Starkey also has avoided Costco, the fastest growing distribution channel for hearing aids. By 2018, analysts predict Costco will control 15 percent of the market, up from just 3 percent in 2004.

By staying away from Costco, Starkey has avoided alienating high-margin independent dealers, who resent the discounter for selling comparable hearing aids for 35 percent less. Other manufacturers have witnessed an exodus of dealers when they began selling at Costco.

Chris McCormick, Starkey's chief marketing officer, said in a written statement that the company has "no plans to sell our products through big-box retailers" because Starkey believes its "path to success" depends on the growth of independent dealers.

But Starkey's reliance on mom-and-pop outlets could cause problems. Independent dealers have lost 10 percent of the hearing aid market in the past decade, and that trend is expected to continue. Bernstein Research predicts independents will account for just 31 percent of U.S. sales by 2020, down from 49 percent in 2004.

"It's maybe not a great long-term strategy," said Bernstein analyst Lisa Clive. "Ultimately, a lot of those small stores are going to go out of business."

Moreover, the outlook for independent dealers could worsen.

In an October 2015 report, a White House advisory panel recommended a new system that would encourage people to shop around for hearing aids, taking hearing professionals out of the equation in many cases. The council said dramatic action is required to reduce the price of hearing aids, which averaged $2,363 in 2014. Most people have no insurance to cover those costs.

Leadership challenges

For many Starkey veterans, the big question hanging over the company is: Who will lead it now that Jerry Ruzicka is gone?

Starkey officials emphasize that the company still has seven of its 11 top executives, with the team averaging 21 years with Starkey.
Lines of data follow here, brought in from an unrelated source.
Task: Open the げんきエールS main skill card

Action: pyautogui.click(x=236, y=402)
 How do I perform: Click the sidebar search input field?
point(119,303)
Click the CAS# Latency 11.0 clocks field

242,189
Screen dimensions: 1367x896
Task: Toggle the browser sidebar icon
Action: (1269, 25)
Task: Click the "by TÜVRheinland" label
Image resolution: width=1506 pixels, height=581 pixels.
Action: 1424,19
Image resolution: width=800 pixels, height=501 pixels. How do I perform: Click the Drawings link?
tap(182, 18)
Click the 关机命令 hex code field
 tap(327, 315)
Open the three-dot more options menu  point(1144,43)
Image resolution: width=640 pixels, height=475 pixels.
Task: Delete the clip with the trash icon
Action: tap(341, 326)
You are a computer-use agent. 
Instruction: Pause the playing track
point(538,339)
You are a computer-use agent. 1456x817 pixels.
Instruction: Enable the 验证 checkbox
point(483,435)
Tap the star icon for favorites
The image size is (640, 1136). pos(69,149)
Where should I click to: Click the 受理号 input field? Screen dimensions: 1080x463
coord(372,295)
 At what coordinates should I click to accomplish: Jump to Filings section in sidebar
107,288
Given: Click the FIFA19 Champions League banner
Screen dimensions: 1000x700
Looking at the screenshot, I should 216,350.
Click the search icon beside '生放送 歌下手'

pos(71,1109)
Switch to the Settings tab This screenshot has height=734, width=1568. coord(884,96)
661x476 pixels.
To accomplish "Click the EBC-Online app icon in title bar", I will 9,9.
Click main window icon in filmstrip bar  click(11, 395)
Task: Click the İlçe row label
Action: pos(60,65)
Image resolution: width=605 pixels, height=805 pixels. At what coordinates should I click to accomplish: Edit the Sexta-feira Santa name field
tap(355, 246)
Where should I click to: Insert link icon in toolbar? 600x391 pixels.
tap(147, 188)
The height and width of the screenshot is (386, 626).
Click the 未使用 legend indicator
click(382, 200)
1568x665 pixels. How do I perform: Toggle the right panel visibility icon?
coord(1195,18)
Officially, at least, the new president and CEO is Austin, who is credited with being a visionary who left much of the detail work to his underlings. For more than a decade, Austin, who is 73, has spent most of his time working for his charitable foundation, traveling the world to dispense hearing aids to people who can't afford the technology. In a brief interview, Austin recently said that he currently travels about 10 months a year.

Former managers say the most likely successor to Austin is Sawalich, who has been working for Starkey since he was 19. Like Austin, Sawalich is considered a first-rate salesman who relies on others for financial and technical expertise. Ruzicka was allegedly fired after refusing to designate Sawalich as his replacement, according to a lawsuit by a former Starkey executive.

Some former managers question whether Sawalich, who did not graduate from college, has the skills necessary to run a large company in such a hotly competitive industry. In his lawsuit against the company, Ruzicka claimed that a "large number of Starkey executives ... feared that their job security would be in jeopardy because Sawalich had not demonstrated competency in business matters. He was also known to favor perceived loyalty over talent."

Starkey has not yet answered Ruzicka's allegations.

Other former managers say Sawalich could succeed if he surrounds himself with strong executives, like his stepfather did.

"Nobody is the best at everything," said Thorstad, who spent 33 years at Starkey before resigning as vice president of operations in 2002. "Jerry was an engineering guy and that is very unusual. Virtually every other president in our industry has been a sales guy."

For his part, Sawalich downplays the notion that he won the power struggle for control of Starkey.

"I don't care about the title," Sawalich said. "I do everything from getting a cup of coffee, picking someone up at the airport to engaging with customers. ... I am doing whatever it takes to make sure the people at Starkey are taken care of and our customers are taken care of."